====== Records to use ======

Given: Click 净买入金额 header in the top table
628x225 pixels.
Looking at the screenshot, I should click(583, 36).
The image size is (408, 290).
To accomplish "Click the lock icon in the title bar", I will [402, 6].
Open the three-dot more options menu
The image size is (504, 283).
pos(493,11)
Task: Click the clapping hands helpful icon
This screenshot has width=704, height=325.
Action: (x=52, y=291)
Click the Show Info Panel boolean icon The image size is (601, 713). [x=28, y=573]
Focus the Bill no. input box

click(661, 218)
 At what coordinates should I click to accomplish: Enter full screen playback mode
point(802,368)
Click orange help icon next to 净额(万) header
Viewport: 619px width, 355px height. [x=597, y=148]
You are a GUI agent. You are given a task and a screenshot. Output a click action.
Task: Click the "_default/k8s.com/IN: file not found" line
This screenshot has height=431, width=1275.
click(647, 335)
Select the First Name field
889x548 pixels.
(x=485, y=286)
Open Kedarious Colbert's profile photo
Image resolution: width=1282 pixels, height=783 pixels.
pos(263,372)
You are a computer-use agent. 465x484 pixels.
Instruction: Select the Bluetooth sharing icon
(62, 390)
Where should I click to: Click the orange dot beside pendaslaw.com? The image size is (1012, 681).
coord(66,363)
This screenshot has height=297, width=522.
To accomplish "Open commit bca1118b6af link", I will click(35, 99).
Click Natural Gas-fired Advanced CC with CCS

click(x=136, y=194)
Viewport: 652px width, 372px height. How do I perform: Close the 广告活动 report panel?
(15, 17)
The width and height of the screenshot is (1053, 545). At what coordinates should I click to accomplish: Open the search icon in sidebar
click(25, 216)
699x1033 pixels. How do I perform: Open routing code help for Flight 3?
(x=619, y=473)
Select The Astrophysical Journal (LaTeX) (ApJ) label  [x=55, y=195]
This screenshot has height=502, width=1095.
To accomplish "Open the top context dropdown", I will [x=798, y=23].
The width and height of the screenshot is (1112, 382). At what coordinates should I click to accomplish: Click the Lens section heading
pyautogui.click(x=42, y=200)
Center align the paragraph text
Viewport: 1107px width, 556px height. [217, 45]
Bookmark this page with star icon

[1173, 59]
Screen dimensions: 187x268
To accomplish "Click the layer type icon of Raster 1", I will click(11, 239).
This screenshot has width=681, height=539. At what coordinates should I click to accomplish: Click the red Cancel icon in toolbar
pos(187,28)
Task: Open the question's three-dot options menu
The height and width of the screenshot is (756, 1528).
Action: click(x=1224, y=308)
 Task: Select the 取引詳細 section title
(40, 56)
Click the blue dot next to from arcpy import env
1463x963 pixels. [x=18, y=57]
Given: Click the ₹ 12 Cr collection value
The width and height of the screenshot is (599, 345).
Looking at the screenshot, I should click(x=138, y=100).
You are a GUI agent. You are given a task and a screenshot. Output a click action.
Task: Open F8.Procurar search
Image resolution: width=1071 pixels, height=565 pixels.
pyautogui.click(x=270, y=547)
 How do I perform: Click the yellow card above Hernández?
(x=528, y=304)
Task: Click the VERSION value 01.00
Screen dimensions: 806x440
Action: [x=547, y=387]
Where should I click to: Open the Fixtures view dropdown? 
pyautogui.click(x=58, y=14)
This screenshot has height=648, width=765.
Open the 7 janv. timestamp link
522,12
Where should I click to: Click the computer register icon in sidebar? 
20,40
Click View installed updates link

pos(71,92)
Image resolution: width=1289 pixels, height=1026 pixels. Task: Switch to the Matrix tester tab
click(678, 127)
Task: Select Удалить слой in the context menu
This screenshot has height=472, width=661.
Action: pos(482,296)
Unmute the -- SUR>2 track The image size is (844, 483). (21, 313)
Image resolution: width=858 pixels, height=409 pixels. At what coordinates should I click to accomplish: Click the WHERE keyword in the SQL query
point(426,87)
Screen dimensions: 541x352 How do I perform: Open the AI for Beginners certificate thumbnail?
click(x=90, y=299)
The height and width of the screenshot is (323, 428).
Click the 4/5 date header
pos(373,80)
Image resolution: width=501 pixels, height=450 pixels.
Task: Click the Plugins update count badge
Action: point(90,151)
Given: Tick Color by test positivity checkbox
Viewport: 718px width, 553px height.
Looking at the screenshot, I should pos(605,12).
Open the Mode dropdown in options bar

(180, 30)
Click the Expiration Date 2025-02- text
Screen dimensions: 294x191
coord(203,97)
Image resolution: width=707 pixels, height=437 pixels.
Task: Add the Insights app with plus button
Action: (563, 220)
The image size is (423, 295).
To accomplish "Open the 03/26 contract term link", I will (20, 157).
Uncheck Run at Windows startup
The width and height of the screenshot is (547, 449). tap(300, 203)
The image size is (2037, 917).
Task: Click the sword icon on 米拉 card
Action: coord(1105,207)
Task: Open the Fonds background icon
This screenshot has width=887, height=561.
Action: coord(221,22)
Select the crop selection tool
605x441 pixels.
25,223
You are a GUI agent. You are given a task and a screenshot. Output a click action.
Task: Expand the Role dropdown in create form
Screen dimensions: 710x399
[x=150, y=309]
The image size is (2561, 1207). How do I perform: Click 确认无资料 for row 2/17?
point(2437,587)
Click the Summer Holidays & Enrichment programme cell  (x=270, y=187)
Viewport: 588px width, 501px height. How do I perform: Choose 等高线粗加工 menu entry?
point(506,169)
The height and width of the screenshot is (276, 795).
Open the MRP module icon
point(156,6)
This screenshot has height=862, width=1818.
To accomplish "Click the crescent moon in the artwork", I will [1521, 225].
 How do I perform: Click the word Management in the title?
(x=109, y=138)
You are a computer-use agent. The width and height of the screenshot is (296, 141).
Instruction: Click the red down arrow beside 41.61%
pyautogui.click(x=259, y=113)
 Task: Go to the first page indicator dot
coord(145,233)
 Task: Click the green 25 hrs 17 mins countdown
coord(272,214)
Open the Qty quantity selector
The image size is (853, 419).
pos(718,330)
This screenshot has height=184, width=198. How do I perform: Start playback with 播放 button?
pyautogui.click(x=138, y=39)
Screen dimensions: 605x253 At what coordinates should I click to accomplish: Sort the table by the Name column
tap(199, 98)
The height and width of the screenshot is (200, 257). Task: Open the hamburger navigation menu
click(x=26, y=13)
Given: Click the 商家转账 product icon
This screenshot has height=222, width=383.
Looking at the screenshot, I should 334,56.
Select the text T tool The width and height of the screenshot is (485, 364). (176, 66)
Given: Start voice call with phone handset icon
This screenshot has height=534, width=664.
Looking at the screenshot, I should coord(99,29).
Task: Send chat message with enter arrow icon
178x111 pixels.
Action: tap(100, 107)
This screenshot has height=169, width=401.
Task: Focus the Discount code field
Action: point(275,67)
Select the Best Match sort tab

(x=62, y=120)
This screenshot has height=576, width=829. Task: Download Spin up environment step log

======

Task instructions
Set down exactly the lines of the data above, beginning with the line that has "628x225 pixels." and ending with the line that has "Task: Click the clapping hands helpful icon", and no others.

Task output
628x225 pixels.
Looking at the screenshot, I should click(583, 36).
The image size is (408, 290).
To accomplish "Click the lock icon in the title bar", I will [402, 6].
Open the three-dot more options menu
The image size is (504, 283).
pos(493,11)
Task: Click the clapping hands helpful icon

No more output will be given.